Just for fun I thought I’d generate a graph of the t-distribution. The Wikipedia article on the t-distribution gave me the equation for the density function. The equation is kind of wacky and involves the Gamma function (which looks like a capital ‘T’ with the left part of the top crossbar missing). Luckily, the complicated part of the t-distribution equation that involves Gamma can be computed relatively easily.
The equation for the t-distribution function also involves “degrees of freedom” which has a symbol resembling a lower case ‘v’. Degrees of freedom (also abbreviated df) is a tricky concept, but for the t-test, the degrees of freedom is 1 less than the sample size (so df = 4 for the example above). There is a separate t-distribution for each possible value of the df.
I wrote a C# program that printed out values of t and the associated values of the t-distribution function, copied those values into Excel, and used the values to display a graph. I could have computed the values directly in Excel but the equation would be very messy. The resulting graph is the probability density function (PDF).
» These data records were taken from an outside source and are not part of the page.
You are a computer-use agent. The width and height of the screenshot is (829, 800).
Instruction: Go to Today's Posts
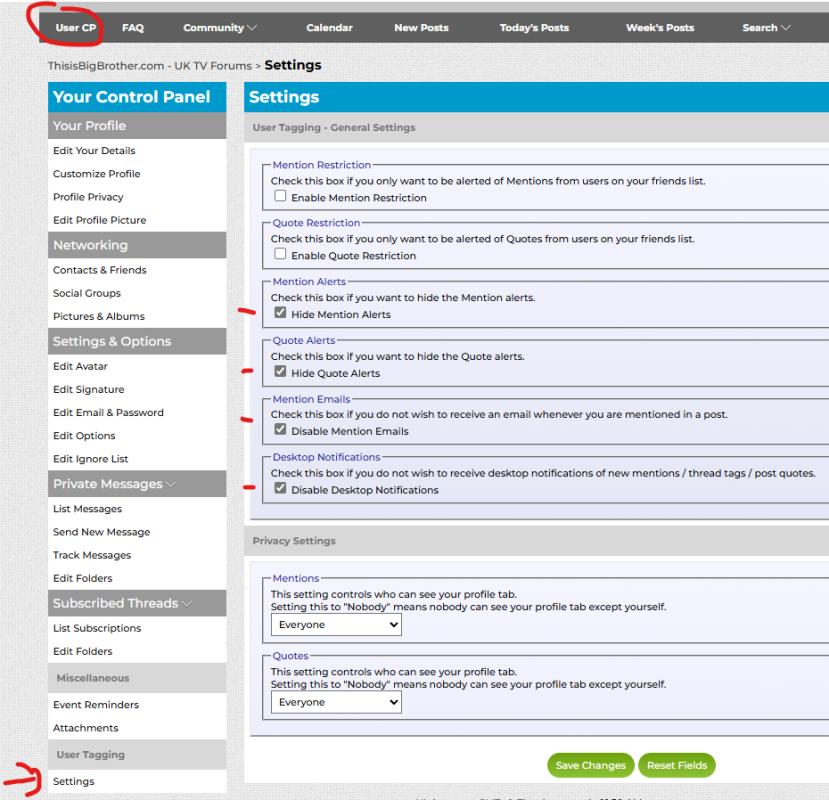pyautogui.click(x=532, y=28)
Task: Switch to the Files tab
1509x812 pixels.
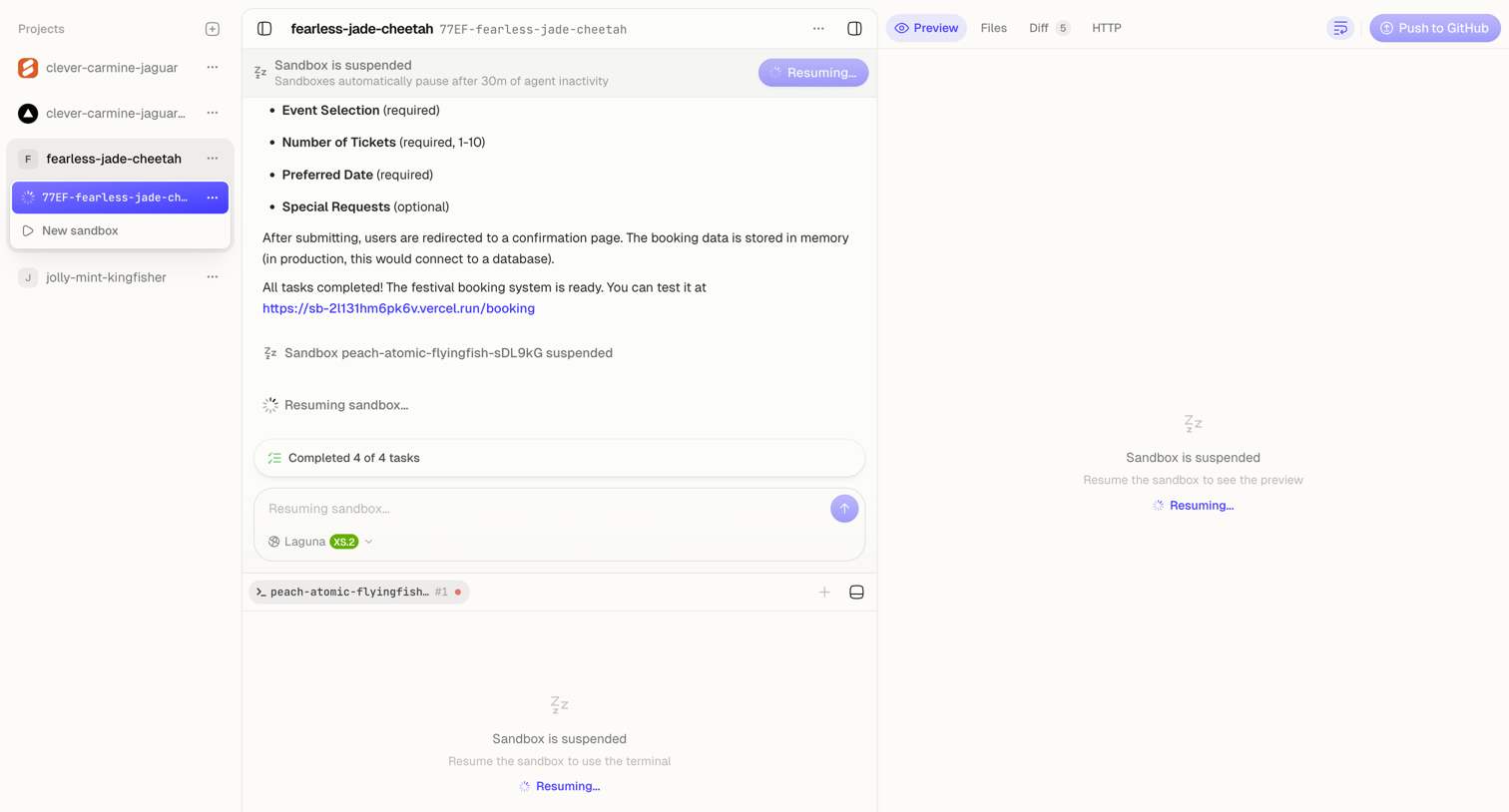Action: click(x=993, y=28)
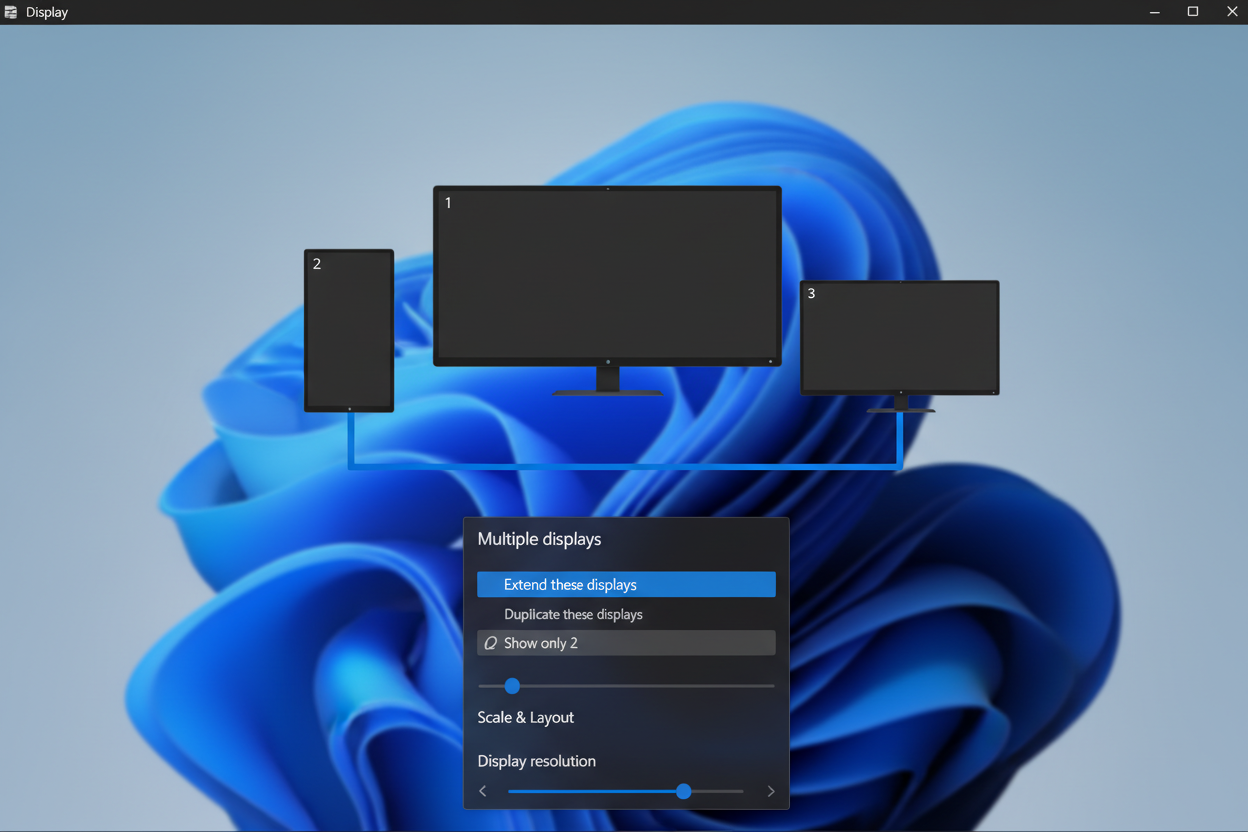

As it turns out, the PDF graph of the t-distribution isn’t particularly useful. When performing a t-test, you need to know the area under the graph. This is an entirely different problem from computing the value of the density function. It is possible to make a graph of the area under the density function. This graph has an S-shape and is called the cumulative distribution function (CDF). The difference between the PDF and CDF can be quite confusing.